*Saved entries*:
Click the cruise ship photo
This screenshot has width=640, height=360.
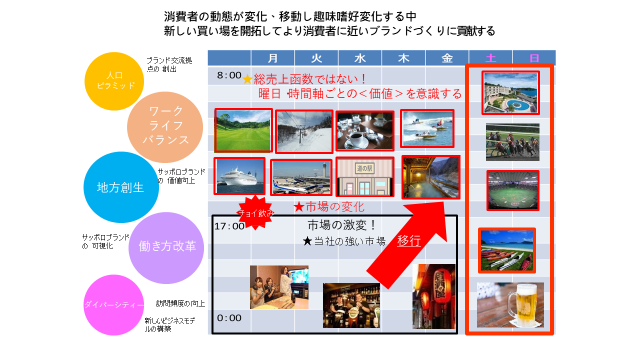click(x=240, y=176)
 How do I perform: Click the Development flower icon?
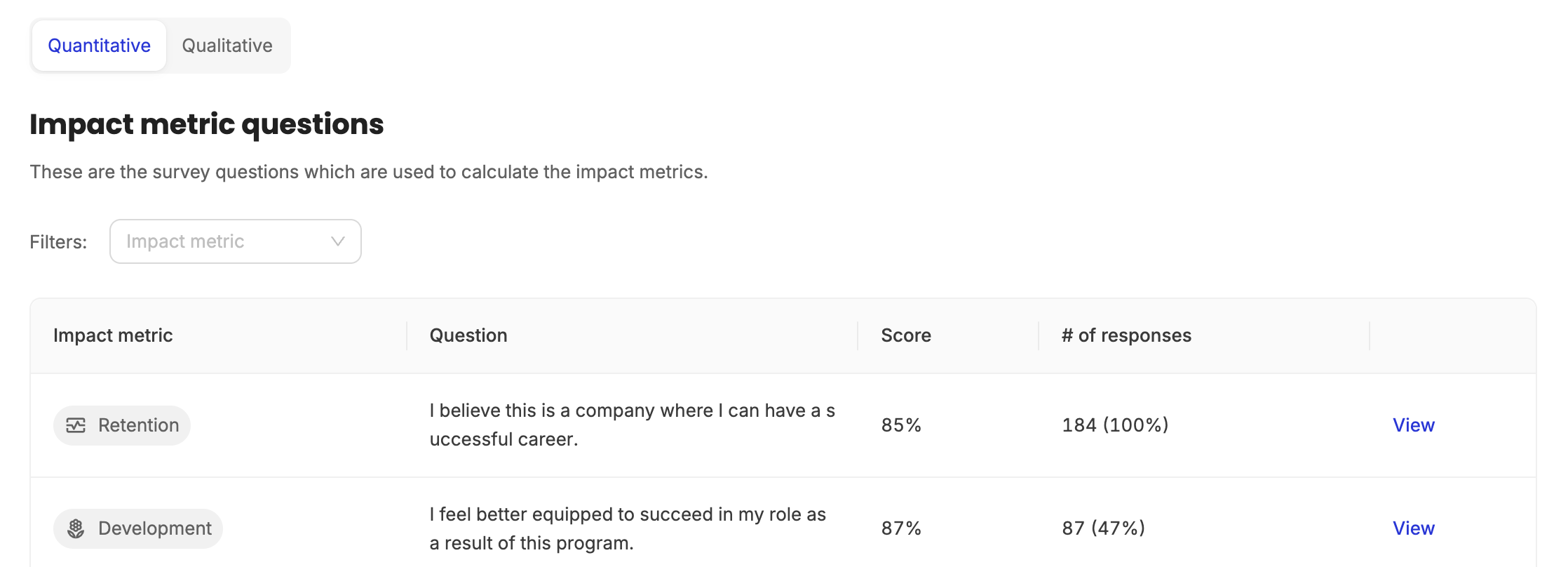(76, 528)
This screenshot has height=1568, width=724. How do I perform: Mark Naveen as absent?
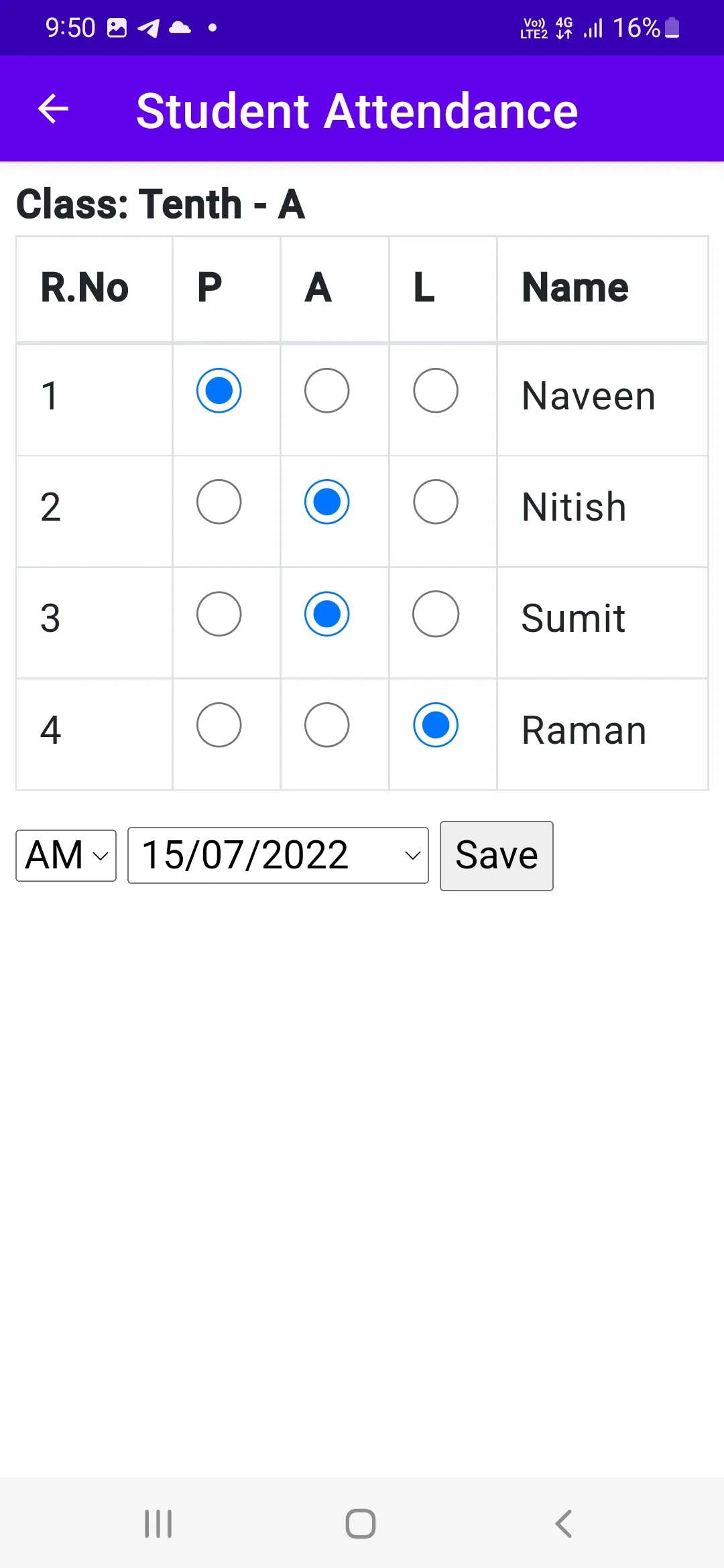327,391
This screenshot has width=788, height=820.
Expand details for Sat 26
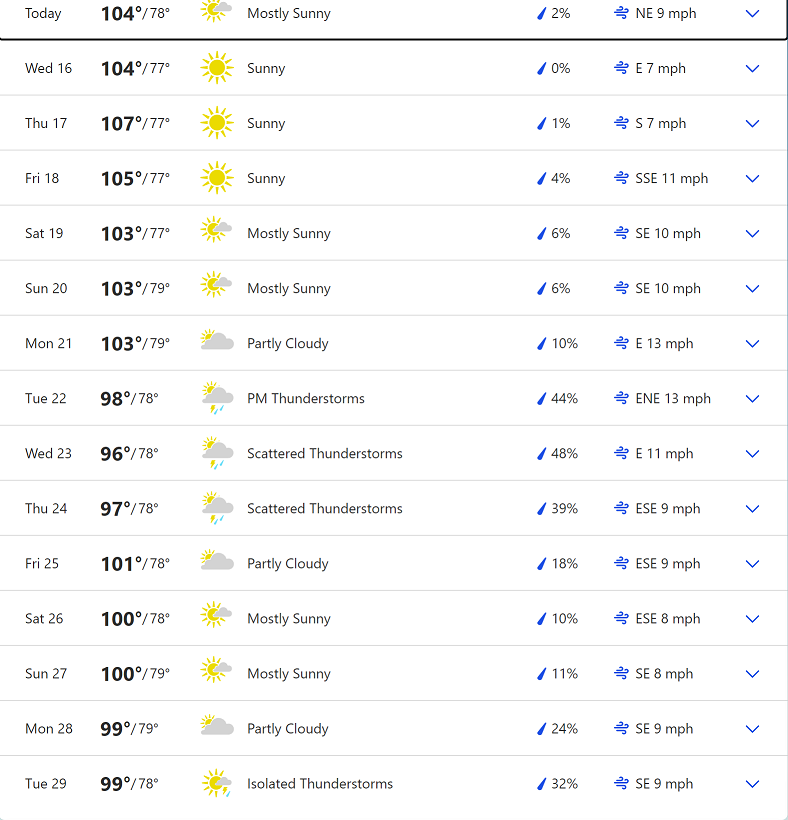752,619
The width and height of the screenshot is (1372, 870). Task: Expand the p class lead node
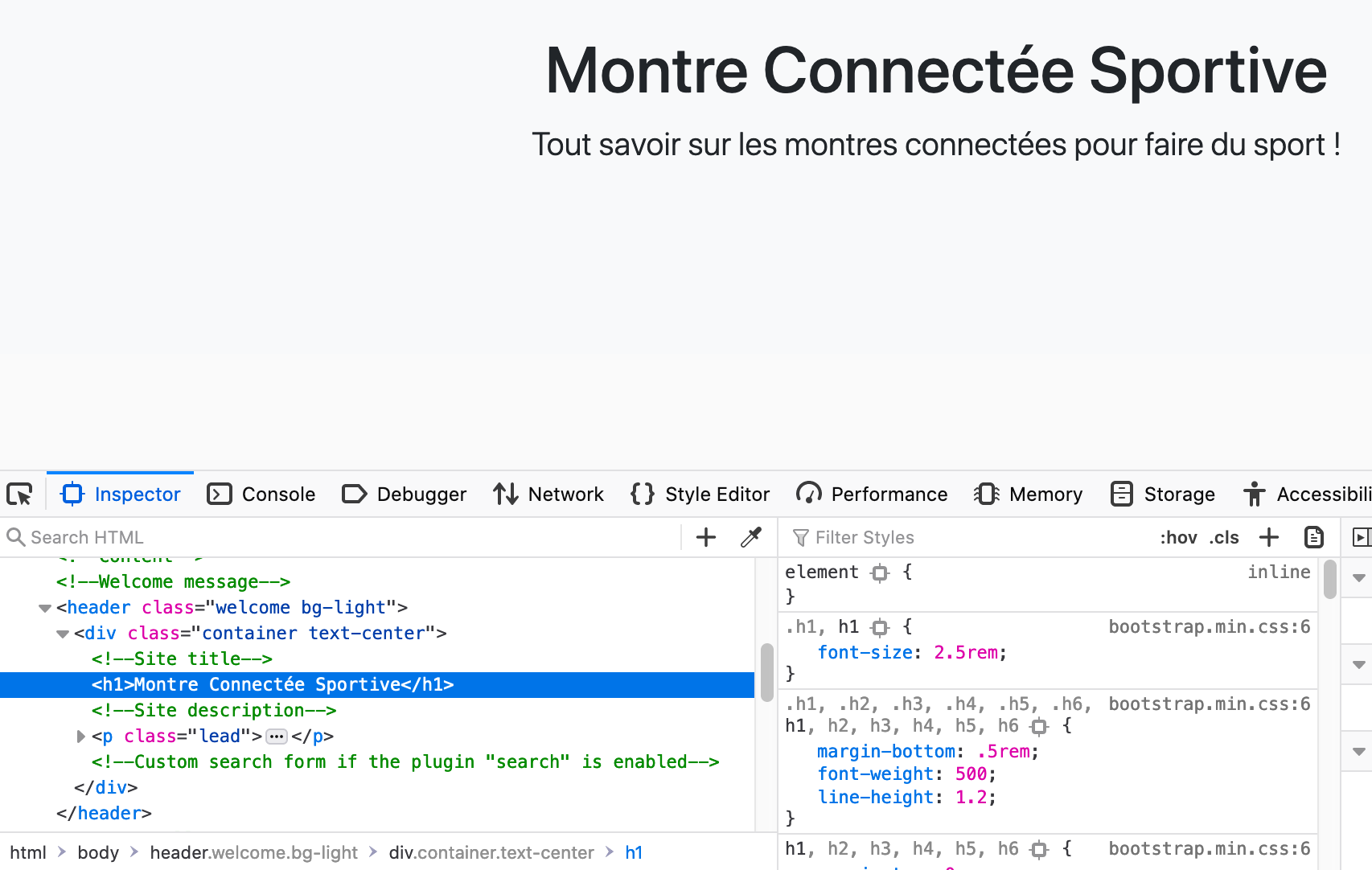coord(80,737)
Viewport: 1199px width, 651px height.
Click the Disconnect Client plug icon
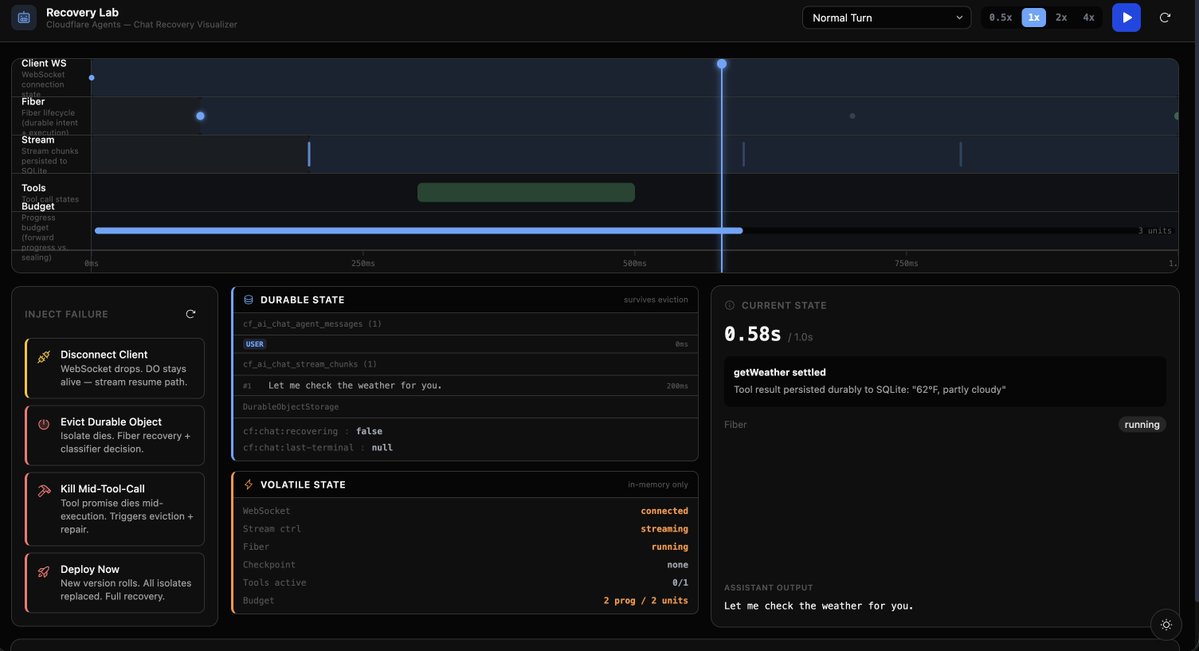pyautogui.click(x=44, y=356)
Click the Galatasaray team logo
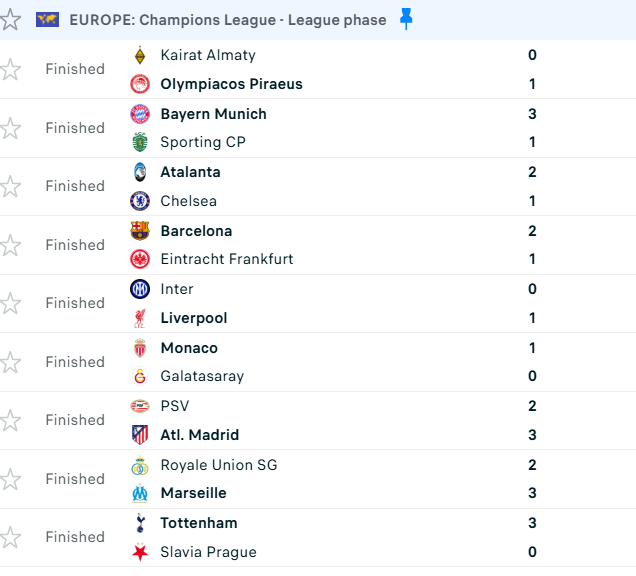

*YOUR TASK*:
Exactly the lines from the one holding "How do I perform: Click" through the last line of the entries, both included, are to be duplicated; leave the pictures out.

*RESPONSE TO THIS TASK*:
 How do I perform: Click the Development flower icon?
(76, 528)
This screenshot has height=1568, width=724. How do I perform: Mark Naveen as absent?
327,391
This screenshot has width=788, height=820.
Expand details for Sat 26
752,619
The width and height of the screenshot is (1372, 870). Task: Expand the p class lead node
coord(80,737)
Viewport: 1199px width, 651px height.
Click the Disconnect Client plug icon
pyautogui.click(x=44, y=356)
Click the Galatasaray team logo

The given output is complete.